- WORK REQUEST: Among the entries below, one line contains "ΜΠΙΕΛΑ FX 125 TKRJ JAPAN (864, 921)" and another contains "Όρους Χρήσης (955, 2296)". Transcribe those two lines and every line between them, exactly.

- THE DATA:
# # # # # # #

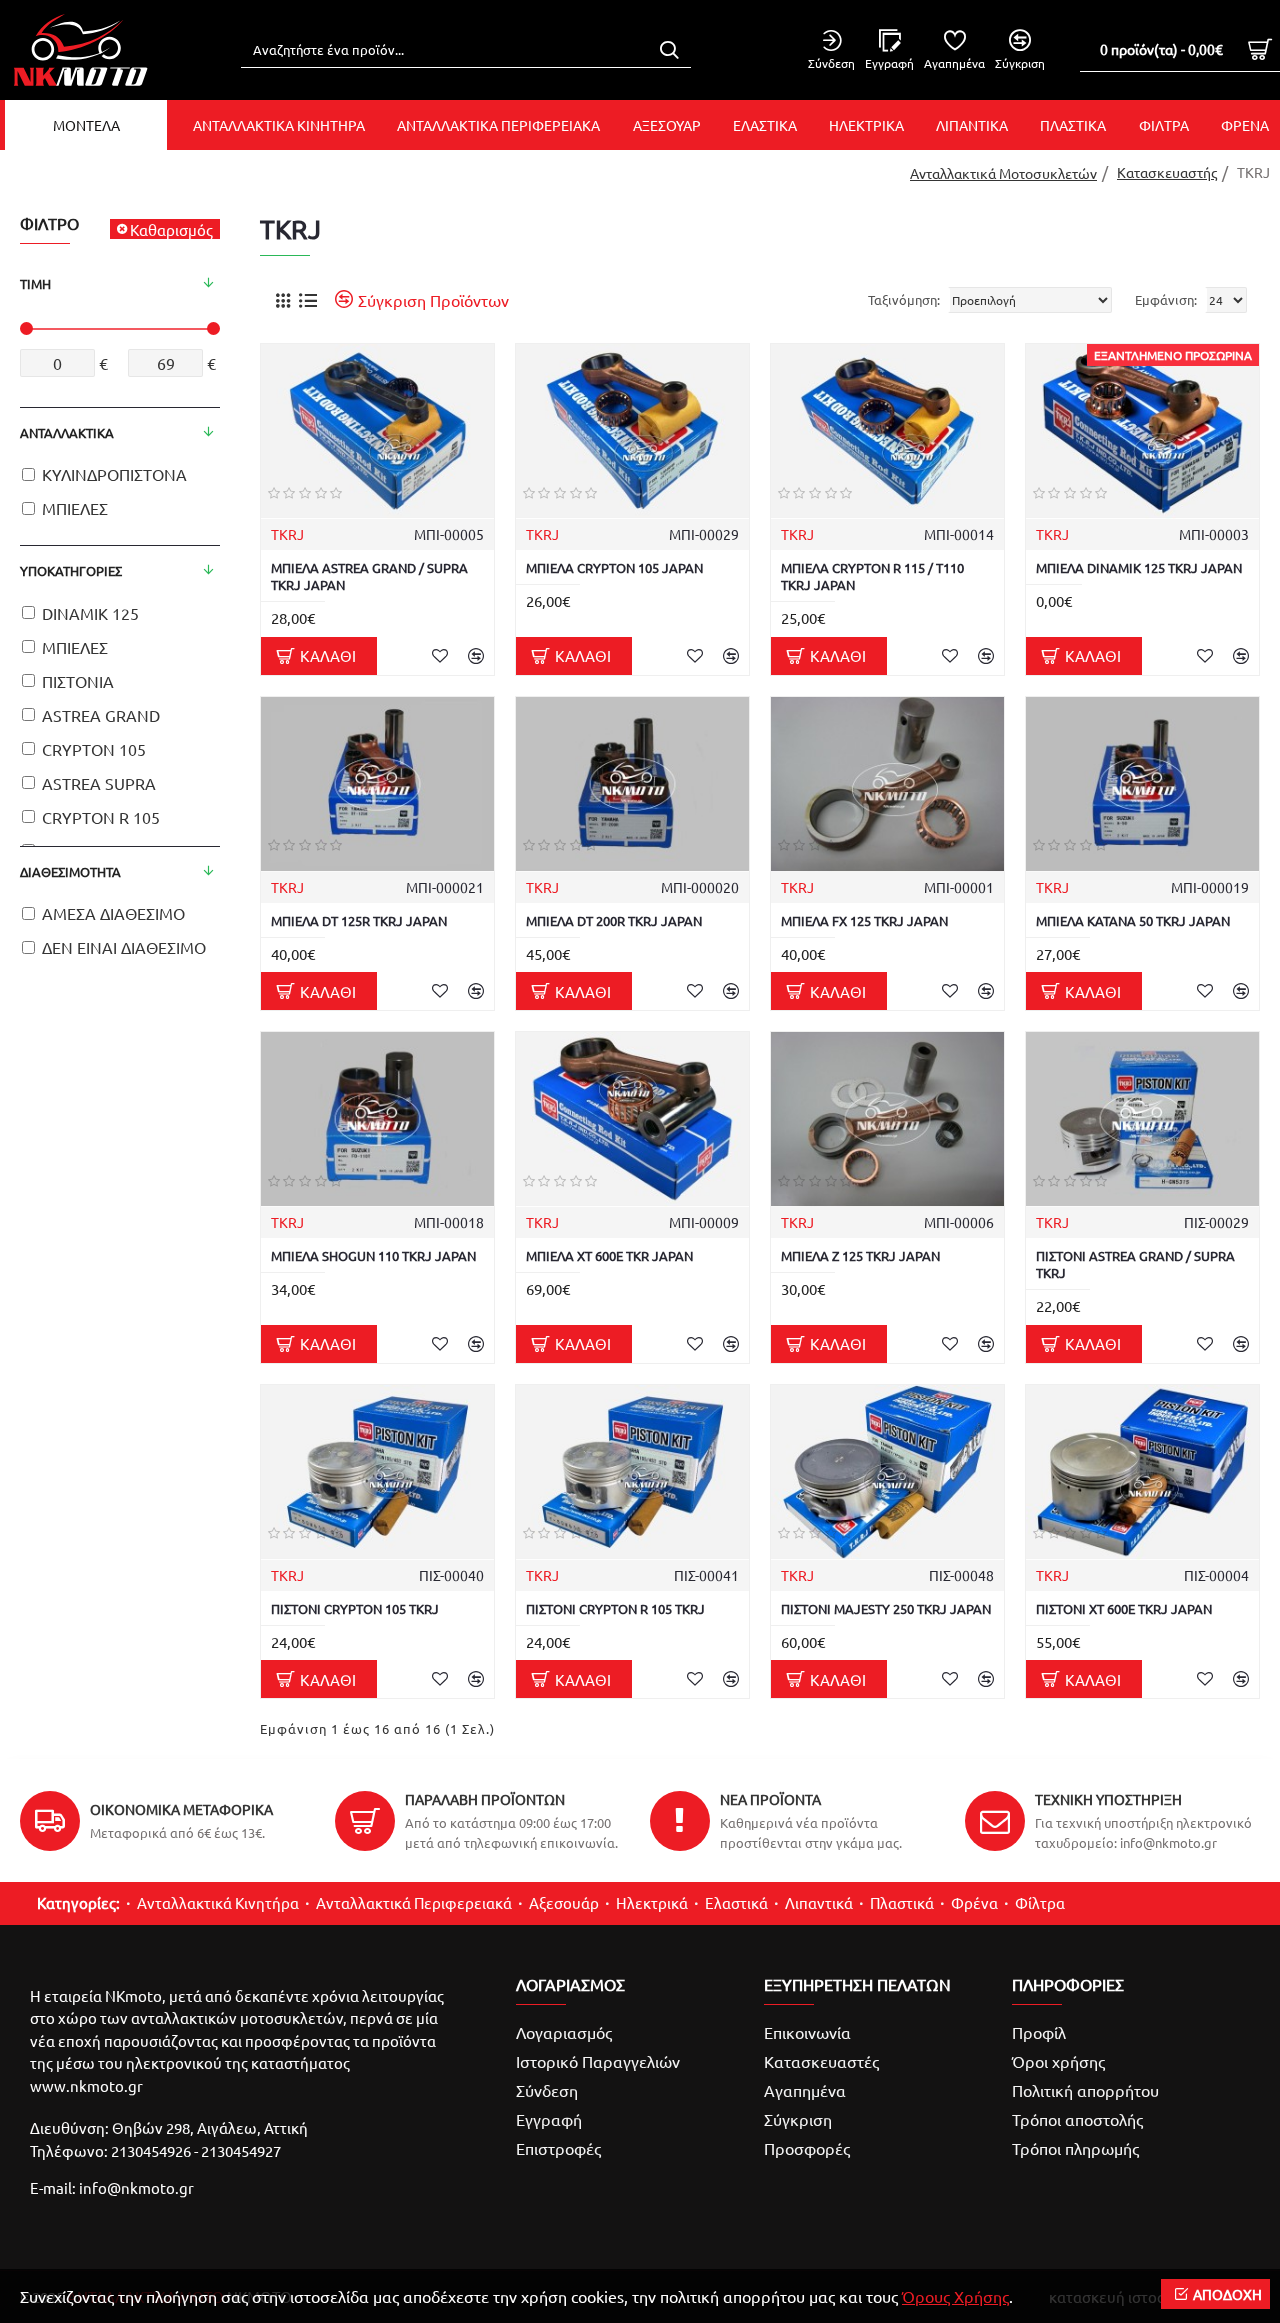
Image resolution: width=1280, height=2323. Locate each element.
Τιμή (35, 283)
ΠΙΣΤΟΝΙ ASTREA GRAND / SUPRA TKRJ (1135, 1264)
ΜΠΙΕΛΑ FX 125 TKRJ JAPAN (864, 921)
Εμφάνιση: (1166, 299)
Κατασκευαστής (1167, 172)
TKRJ (287, 534)
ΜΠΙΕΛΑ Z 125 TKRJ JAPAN (860, 1256)
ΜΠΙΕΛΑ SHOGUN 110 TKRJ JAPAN (373, 1256)
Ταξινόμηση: (904, 299)
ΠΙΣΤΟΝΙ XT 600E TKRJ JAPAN (1124, 1609)
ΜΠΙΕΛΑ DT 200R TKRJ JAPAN (614, 921)
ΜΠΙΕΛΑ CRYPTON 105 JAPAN (614, 568)
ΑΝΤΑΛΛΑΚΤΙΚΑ (67, 432)
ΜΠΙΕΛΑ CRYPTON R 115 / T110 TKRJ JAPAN (872, 576)
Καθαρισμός (171, 229)
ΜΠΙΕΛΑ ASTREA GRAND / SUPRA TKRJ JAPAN (369, 576)
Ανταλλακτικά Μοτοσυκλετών (1003, 173)
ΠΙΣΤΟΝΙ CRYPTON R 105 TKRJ (615, 1609)
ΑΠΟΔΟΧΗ (1227, 2294)
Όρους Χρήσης (955, 2296)
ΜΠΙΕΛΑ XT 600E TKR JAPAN (609, 1256)
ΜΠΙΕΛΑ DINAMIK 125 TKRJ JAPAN (1139, 568)
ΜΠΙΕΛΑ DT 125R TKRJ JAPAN (359, 921)
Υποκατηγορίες (71, 570)
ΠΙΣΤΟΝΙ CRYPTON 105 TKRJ (355, 1609)
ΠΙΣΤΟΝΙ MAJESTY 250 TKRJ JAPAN (886, 1609)
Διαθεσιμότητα (70, 871)
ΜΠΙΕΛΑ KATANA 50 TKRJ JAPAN (1133, 921)
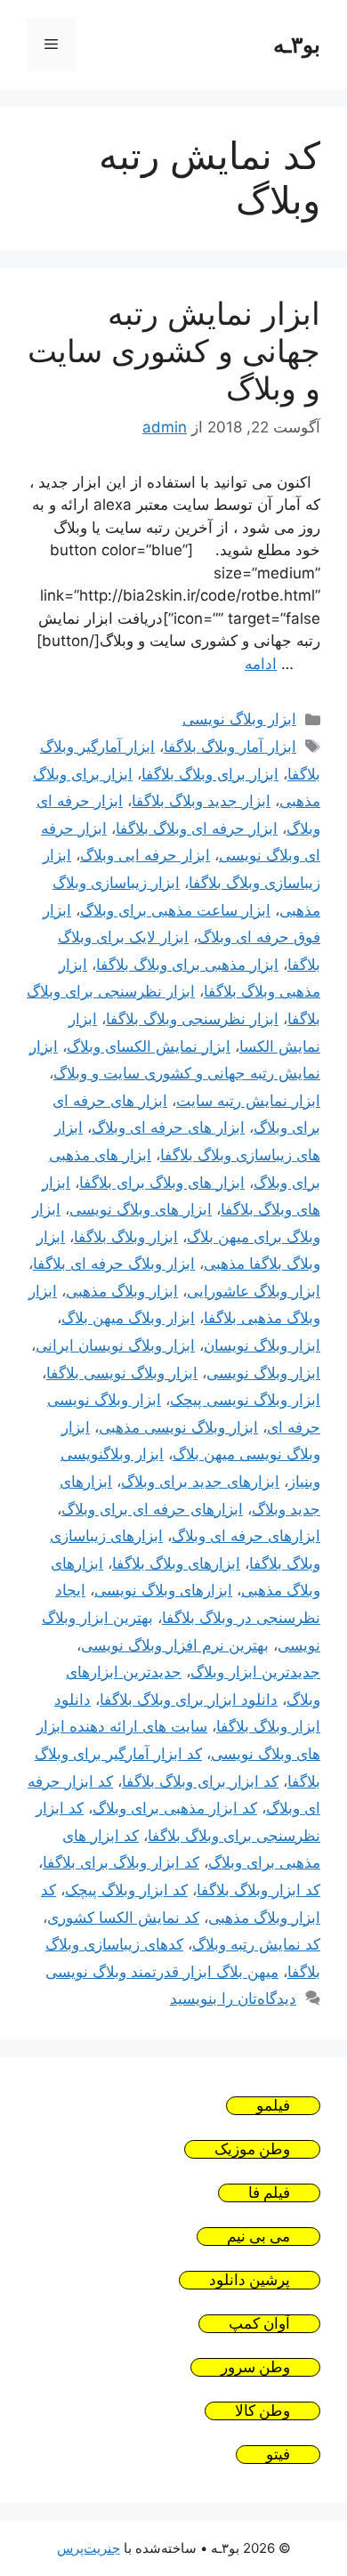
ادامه (261, 664)
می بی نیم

# # # # # # #

- RESPONSE:
ΜΠΙΕΛΑ FX 125 TKRJ JAPAN (864, 921)
Εμφάνιση: (1166, 299)
Κατασκευαστής (1167, 172)
TKRJ (287, 534)
ΜΠΙΕΛΑ Z 125 TKRJ JAPAN (860, 1256)
ΜΠΙΕΛΑ SHOGUN 110 TKRJ JAPAN (373, 1256)
Ταξινόμηση: (904, 299)
ΠΙΣΤΟΝΙ XT 600E TKRJ JAPAN (1124, 1609)
ΜΠΙΕΛΑ DT 200R TKRJ JAPAN (614, 921)
ΜΠΙΕΛΑ CRYPTON 105 JAPAN (614, 568)
ΑΝΤΑΛΛΑΚΤΙΚΑ (67, 432)
ΜΠΙΕΛΑ CRYPTON R 115 / T110 TKRJ JAPAN (872, 576)
Καθαρισμός (171, 229)
ΜΠΙΕΛΑ ASTREA GRAND / SUPRA TKRJ JAPAN (369, 576)
Ανταλλακτικά Μοτοσυκλετών (1003, 173)
ΠΙΣΤΟΝΙ CRYPTON R 105 TKRJ (615, 1609)
ΑΠΟΔΟΧΗ (1227, 2294)
Όρους Χρήσης (955, 2296)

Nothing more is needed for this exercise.